* [Exercise aim] Start at the line in the entries below that contains "Select auth_group_permissions in", stop at the line that contains "Task: Click the Sign In link", and output exactly the lines in that span, both ends included.

* [Source data]

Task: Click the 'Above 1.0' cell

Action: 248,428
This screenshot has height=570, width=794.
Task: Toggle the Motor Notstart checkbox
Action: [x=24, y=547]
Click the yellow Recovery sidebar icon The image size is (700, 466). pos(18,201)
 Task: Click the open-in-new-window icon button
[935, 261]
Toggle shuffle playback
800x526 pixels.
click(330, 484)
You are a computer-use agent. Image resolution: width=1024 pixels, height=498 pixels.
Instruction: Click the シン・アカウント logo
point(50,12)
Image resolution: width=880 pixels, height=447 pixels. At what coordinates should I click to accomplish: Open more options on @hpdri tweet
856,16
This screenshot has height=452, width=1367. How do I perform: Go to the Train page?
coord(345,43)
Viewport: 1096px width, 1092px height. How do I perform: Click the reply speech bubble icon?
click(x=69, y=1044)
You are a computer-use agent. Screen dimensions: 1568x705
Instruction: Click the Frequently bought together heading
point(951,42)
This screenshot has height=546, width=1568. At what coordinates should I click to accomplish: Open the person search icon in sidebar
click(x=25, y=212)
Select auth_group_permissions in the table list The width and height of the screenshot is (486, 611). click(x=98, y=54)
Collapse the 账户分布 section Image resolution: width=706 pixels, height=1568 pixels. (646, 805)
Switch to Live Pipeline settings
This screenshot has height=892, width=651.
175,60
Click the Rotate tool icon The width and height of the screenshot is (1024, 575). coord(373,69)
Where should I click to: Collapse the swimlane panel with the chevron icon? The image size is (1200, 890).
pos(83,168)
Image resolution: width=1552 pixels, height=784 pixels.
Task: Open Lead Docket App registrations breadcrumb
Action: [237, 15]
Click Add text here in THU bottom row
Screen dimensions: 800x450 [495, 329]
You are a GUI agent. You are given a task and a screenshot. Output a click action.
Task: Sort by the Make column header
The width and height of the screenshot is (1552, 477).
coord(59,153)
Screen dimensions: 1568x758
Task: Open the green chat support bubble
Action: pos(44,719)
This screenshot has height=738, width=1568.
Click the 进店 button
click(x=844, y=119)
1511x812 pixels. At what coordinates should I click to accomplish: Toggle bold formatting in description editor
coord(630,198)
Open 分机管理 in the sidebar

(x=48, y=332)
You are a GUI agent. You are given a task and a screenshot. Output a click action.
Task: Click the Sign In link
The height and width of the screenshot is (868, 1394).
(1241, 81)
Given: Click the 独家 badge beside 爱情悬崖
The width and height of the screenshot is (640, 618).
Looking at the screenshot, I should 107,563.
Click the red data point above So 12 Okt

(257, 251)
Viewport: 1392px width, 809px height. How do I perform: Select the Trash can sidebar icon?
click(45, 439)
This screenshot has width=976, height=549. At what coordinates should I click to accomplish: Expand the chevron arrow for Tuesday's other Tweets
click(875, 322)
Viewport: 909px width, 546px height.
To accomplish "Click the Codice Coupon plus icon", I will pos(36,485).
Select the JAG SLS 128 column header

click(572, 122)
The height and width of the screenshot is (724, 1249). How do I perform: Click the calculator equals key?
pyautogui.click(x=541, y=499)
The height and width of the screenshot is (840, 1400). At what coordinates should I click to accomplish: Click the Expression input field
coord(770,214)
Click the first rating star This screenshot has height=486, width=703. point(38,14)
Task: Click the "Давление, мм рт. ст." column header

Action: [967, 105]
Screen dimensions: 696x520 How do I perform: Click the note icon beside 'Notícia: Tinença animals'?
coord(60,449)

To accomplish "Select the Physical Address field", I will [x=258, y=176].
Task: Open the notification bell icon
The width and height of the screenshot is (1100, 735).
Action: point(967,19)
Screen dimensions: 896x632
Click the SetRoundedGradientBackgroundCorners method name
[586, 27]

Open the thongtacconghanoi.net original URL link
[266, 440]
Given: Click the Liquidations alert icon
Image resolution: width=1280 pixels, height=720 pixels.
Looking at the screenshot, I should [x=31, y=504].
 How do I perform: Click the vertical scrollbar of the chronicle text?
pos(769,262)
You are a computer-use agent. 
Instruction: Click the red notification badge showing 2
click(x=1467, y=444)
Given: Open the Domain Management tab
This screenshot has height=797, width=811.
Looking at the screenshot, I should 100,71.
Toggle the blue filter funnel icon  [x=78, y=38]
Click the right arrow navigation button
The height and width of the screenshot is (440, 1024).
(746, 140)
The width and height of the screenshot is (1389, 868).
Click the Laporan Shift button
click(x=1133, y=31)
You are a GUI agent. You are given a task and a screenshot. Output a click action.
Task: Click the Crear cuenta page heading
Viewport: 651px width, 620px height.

* [Exercise answer]
Select auth_group_permissions in the table list The width and height of the screenshot is (486, 611). click(x=98, y=54)
Collapse the 账户分布 section Image resolution: width=706 pixels, height=1568 pixels. (646, 805)
Switch to Live Pipeline settings
This screenshot has height=892, width=651.
175,60
Click the Rotate tool icon The width and height of the screenshot is (1024, 575). coord(373,69)
Where should I click to: Collapse the swimlane panel with the chevron icon? The image size is (1200, 890).
pos(83,168)
Image resolution: width=1552 pixels, height=784 pixels.
Task: Open Lead Docket App registrations breadcrumb
Action: [237, 15]
Click Add text here in THU bottom row
Screen dimensions: 800x450 [495, 329]
You are a GUI agent. You are given a task and a screenshot. Output a click action.
Task: Sort by the Make column header
The width and height of the screenshot is (1552, 477).
coord(59,153)
Screen dimensions: 1568x758
Task: Open the green chat support bubble
Action: pos(44,719)
This screenshot has height=738, width=1568.
Click the 进店 button
click(x=844, y=119)
1511x812 pixels. At what coordinates should I click to accomplish: Toggle bold formatting in description editor
coord(630,198)
Open 分机管理 in the sidebar

(x=48, y=332)
You are a GUI agent. You are given a task and a screenshot. Output a click action.
Task: Click the Sign In link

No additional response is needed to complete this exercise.